- **GIVEN INFORMATION**:
━━━━━━━━━━━━━━━━━━━━━━━━━━━━━━

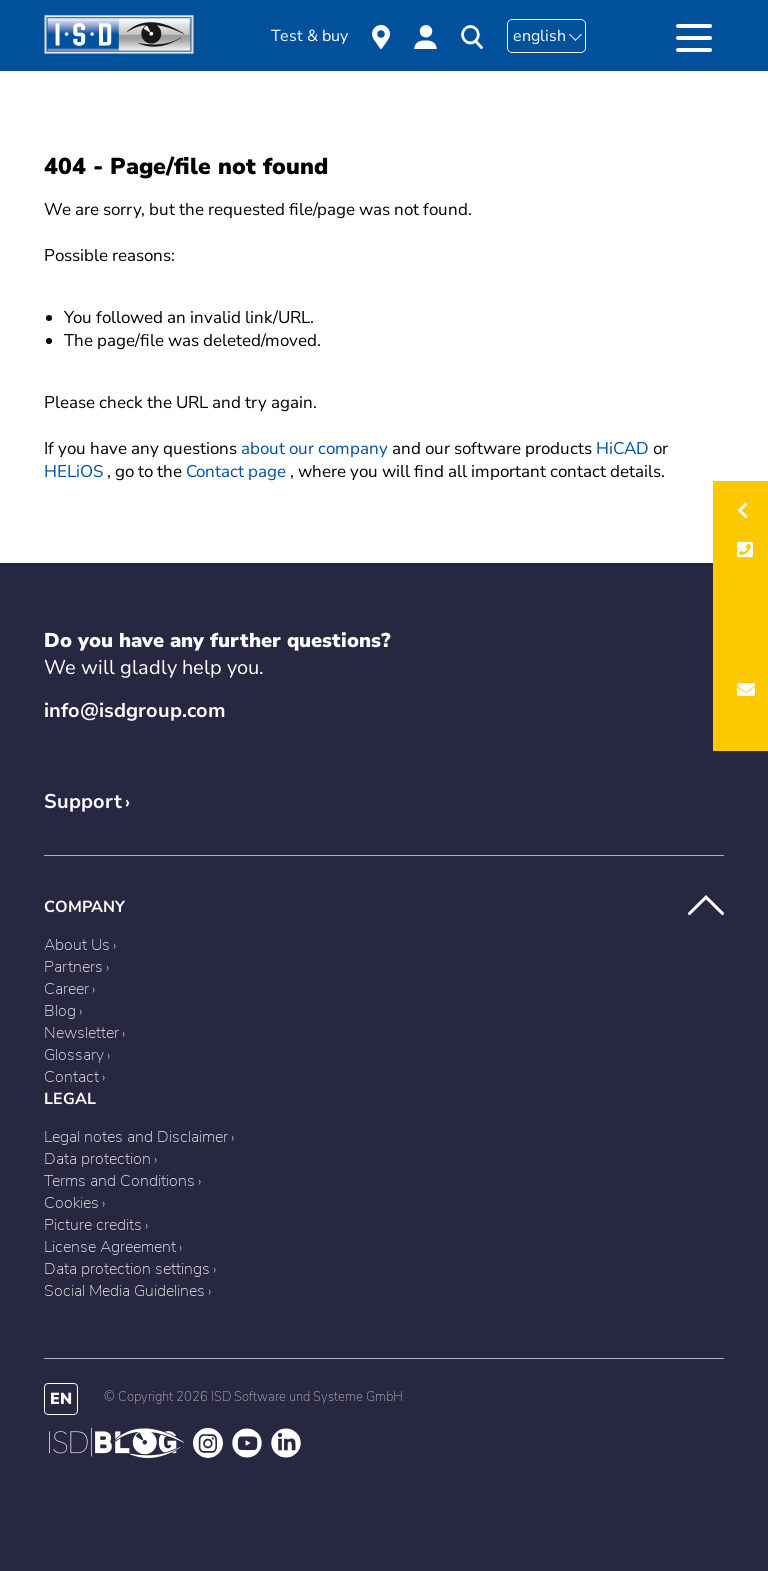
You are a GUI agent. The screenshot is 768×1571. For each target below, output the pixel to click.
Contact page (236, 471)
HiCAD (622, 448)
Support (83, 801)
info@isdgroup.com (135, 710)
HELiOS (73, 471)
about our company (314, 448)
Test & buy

━━━━━━━━━━━━━━━━━━━━━━━━━━━━━━

- **SHORT EXERCISE**:
Copy the lines above exactly, leaving out the picture.

- **EXERCISE OUTPUT**:
You are a GUI agent. The screenshot is 768×1571. For each target below, output the pixel to click.
Contact page (236, 471)
HiCAD (622, 448)
Support (83, 801)
info@isdgroup.com (135, 710)
HELiOS (73, 471)
about our company (314, 448)
Test & buy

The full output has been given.